Basilio Antoci – Cucina
Giocare con il cibo è il vizio di chi è sazio.
Giocare con il cibo è il vizio di chi è sazio.
Se mettessero una tassa da far pagare ai politici che dicono eufemisticamente non-sense, in pochi giorni le casse dello Stato sarebbero ripiene di denaro ed i non-sense umani a vendere orsacchiotti di pezza agli angoli delle strade, Gasph!

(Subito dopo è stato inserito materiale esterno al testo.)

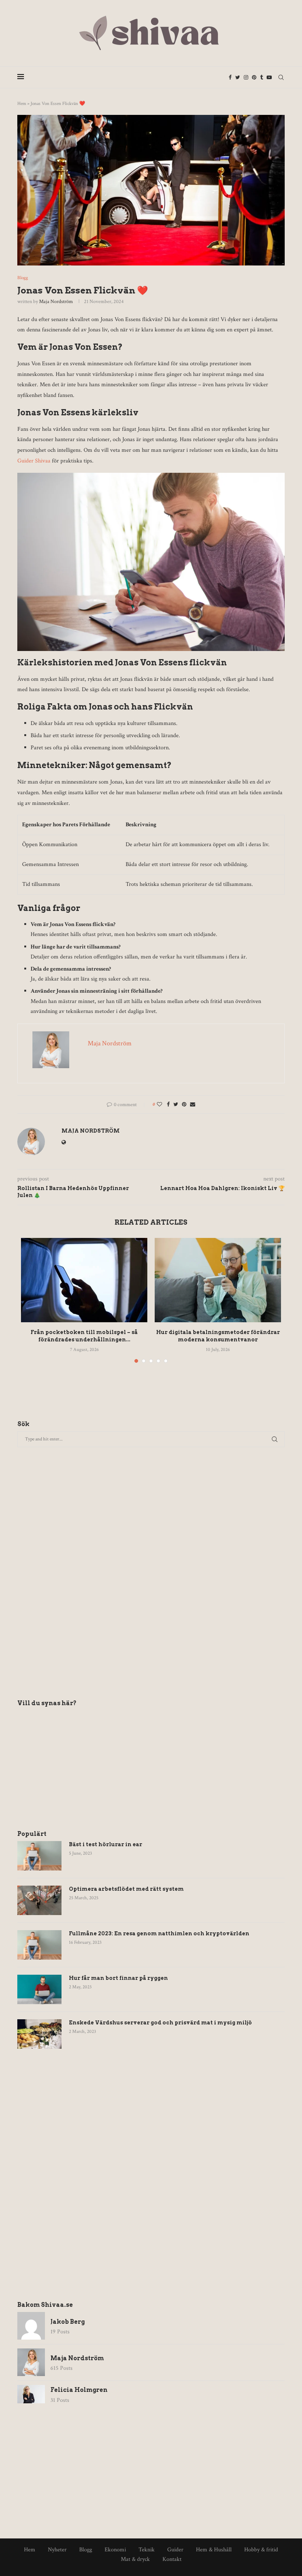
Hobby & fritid (261, 2550)
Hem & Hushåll (214, 2550)
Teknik (146, 2550)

Il sushi e la bistecca di tonno stanno ai nostri tempi come la rucola e la tagliata ai tempi dei socialisti. Fantasia a tavola è la prima cosa che si richiede a chi fa un invito. Il pesce crudo va bene ogni tanto.
Il vino è la poesia della terra.
Il cioccolato non è un privilegio: ma un diritto. Come tale deve essere fornito, e quindi essere disponibile, come un vero e proprio servizio in ogni stato, in ogni comunità, in ogni isolato.
Se non sai fare il gusto devi comprare. Se il tuo gusto è cucinare, certamente ti potrai sfamare, ma se intendi la cucina come mobilia non ti resta che una cosa: fatti servire.
Che tristezza che la popolarità spetti soltanto agli stupidi. Quanta gente si rende ridicola in cam, nella speranza di diventare famosa: di essere un fenomeno virale. Per questa via si finisce direttamente in quella inettitudine dal cui baratro i Vati Poeti del passato ci hanno già messo in guardia con la loro opera.